Préservation de l'espace rural

La charte pour une gestion économe de l'espace rural en Charente

 
 
gestion économe de l'espace rural

La charte pour une gestion économe de l'espace rural en Charente

Le Grenelle de l’environnement a mis en évidence une consommation importante d’espaces agricoles par l’artificialisation liée, notamment, à l’urbanisation.

En 2008, le préfet de la Charente a invité l’ensemble des instances concernées par l’aménagement du territoire à participer à cette réflexion au sein d’un groupe de travail.

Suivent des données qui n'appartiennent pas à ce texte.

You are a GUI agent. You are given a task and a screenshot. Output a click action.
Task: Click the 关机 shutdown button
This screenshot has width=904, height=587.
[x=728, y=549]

Ont ainsi été associés l’association des maires, la communauté d’agglomération d’Angoulême, la communauté de communes de Cognac, l’UDSEA, les jeunes agriculteurs, la coordination rurale, le syndicat départemental de la propriété privée rurale, le centre régional de la propriété forestière, la fédération départementale des chasseurs, la fédération pour la pêche et la protection du milieu aquatique, Charente Nature, le conseil général, la chambre d’agriculture, la SAFER, le CAUE, le service départemental de l’architecture et du patrimoine, la préfecture, la DIREN, l’office national de l’eau et des milieux aquatiques, l’office national de la chasse et de la faune sauvage, la direction départementale de l’équipement, la direction départementale de l’agriculture et de la forêt, le syndicat des propriétaires forestiers.

Les conclusions du groupe de travail ont été transcrites dans la charte pour une gestion économe de l’espace rural en Charente, validée par la commission départementale de la consommation des espaces agricoles le 21 décembre 2011, puis signée par la préfète, le président de la chambre d’agriculture, le président du conseil général, le président de l’association des maires.

Cette charte présente un état des lieux de la gestion du foncier.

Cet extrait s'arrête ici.